María Alejandra Luna

Creo que estoy diciendo algo cliché, ¿no? Es una miniserie que ya cumple más de veinte años, es difícil escaparle al cliché desde una recomendación. Pero creo que tampoco podría recomendarla de otra manera. «Okupas» es el título de la serie. Es una miniserie argentina del año 2000. El caretaje es un concepto bien argentino y se refiere a cómo pueden ser las relaciones interpersonales o incluso las actitudes ante el otro, teniendo como base la mentira, el postureo, la falsa empatía. También se vincula con la intromisión de alguien que no «curte ese palo» en el mundo de las drogas y de ganarse el mango en una sociedad que les niega oportunidades a les habitantes de ciertos barrios.

Teorizar sobre la otredad en una reseña de «Okupas» sería muy careta de mi parte. Yo puedo hablar del entramado social sentada en el comedor de mi departamento. Las circunstancias no me obligaron a defenderme del frío o de un hambre que no iba a saber cuándo cesaría. Crecí en un barrio, claro, y no gocé de lujos, pero siempre me resguardaron casi todos mis derechos. Arquetipos como yo en producciones audiovisuales hay miles. La gracia de esta miniserie es que no solamente retrata la «marginalidad», sino que, como espectadore, te exige que la mires a la cara. ¿Por qué? Porque las locaciones son reales. Las cámaras salieron a callejear por los barrios. Algunos personajes también son reales. Sus intérpretes actuaban, sí, pero actuaban una vida que los esperaba cuando se terminaba el horario de rodaje. Entonces, los conflictos son reales.

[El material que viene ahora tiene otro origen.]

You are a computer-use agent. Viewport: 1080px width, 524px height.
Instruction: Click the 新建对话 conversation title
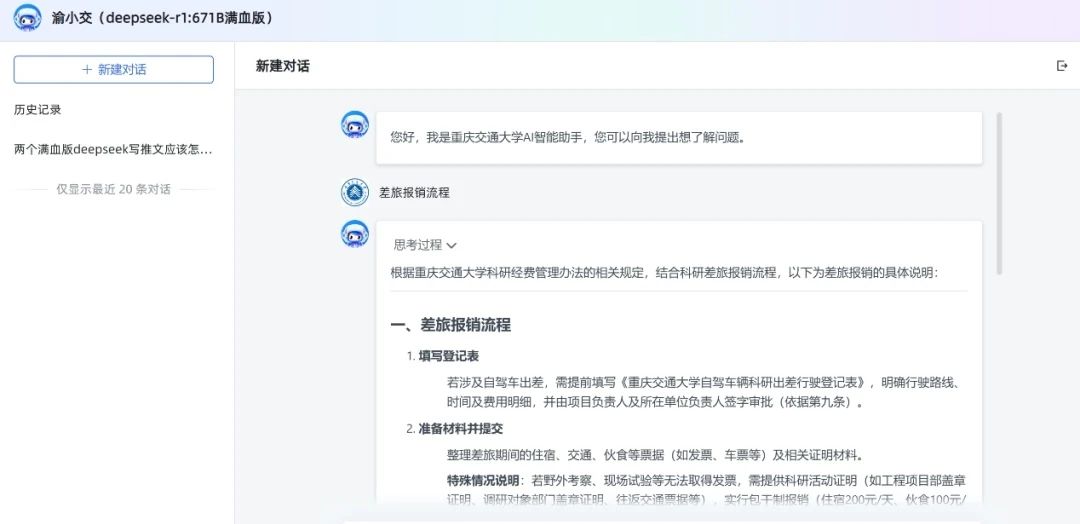point(282,66)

Los noventa en Argentina fueron devastadores. Por supuesto, ya había clases sociales diferenciadas. Pero se profundizaron mucho más las distancias entre la miseria, el pasar con tranquilidad y el buen pasar. Es decir, a principios del nuevo milenio se notaban los hilos. Al menos, en el Área Metropolitana de Buenos Aires. Y los hilos eran tremendos: una suerte de determinismo produciendo un relato nefasto y fuertemente acompañado por políticas que no dejaban muchas opciones a los sectores periféricos. «Okupas» elige como protagonista a un pibe de clase media que vive con la abuela porque dejó la facultad y la madre lo echó de su casa. Esos problemas prácticamente de «primer mundo» contrastan monstruosamente con las escenas precedentes que inauguran la historia: el desalojo de un montón de familias que, desamparadas, habían ocupado un caserón para sobrevivir.

Y la narración da un paso más. Ricardo, el protagonista, es llamado por su prima Clara para ocupar ese caserón y que nadie se meta. Mejor dicho, que «esos negros» no se metan. La premisa está muy bien planteada. La realidad de Ricardo convoca a las familias de «clase media» y las va sumergiendo en lo que pasa cuadras más adentro, entre sus vecines, entre sus familiares lejanes. Es un gancho hermoso que les pide que urgentemente miren lo que no quieren mirar. Es un gancho hermoso porque representa esas vivencias de cuadras más adentro, las muestra, declara que existen. No tener pan ni trabajo ni posibilidades deja de ser algo que les sucede a les otres porque ahora vemos que les pasa a los amigos de Ricardo, porque ahora vemos que le llega a pasar a Ricardo.

Yo no sé nada de cinematografía, pero las decisiones técnicas son notables. La serie arranca con una especie de «Último momento» en cualquier noticiero. Está la policía a punto de desalojar a las familias que viven en el caserón. Quien dirige el operativo les da tres minutos para irse voluntariamente. Esos tres minutos pasan y con violencia los oficiales echan a padres, madres, abuelos, abuelas y niñes. Destrozan sus pertenencias. Esas noticias eran comunes, pero parecían ajenas. Ajenas hasta que «uno como nosotres», un pibe bien, un «chabón re sano» cruza el umbral, lo abrigan unas paredes llenas de vestigios, pisa un suelo tapado de objetos y mugre de la gente a la cual le interrumpieron la vida. Sabemos, de inmediato que Clara, la dueña del lugar, no necesita una vivienda extra. Es una propiedad que le sobra y que a todas esas personas les está faltando.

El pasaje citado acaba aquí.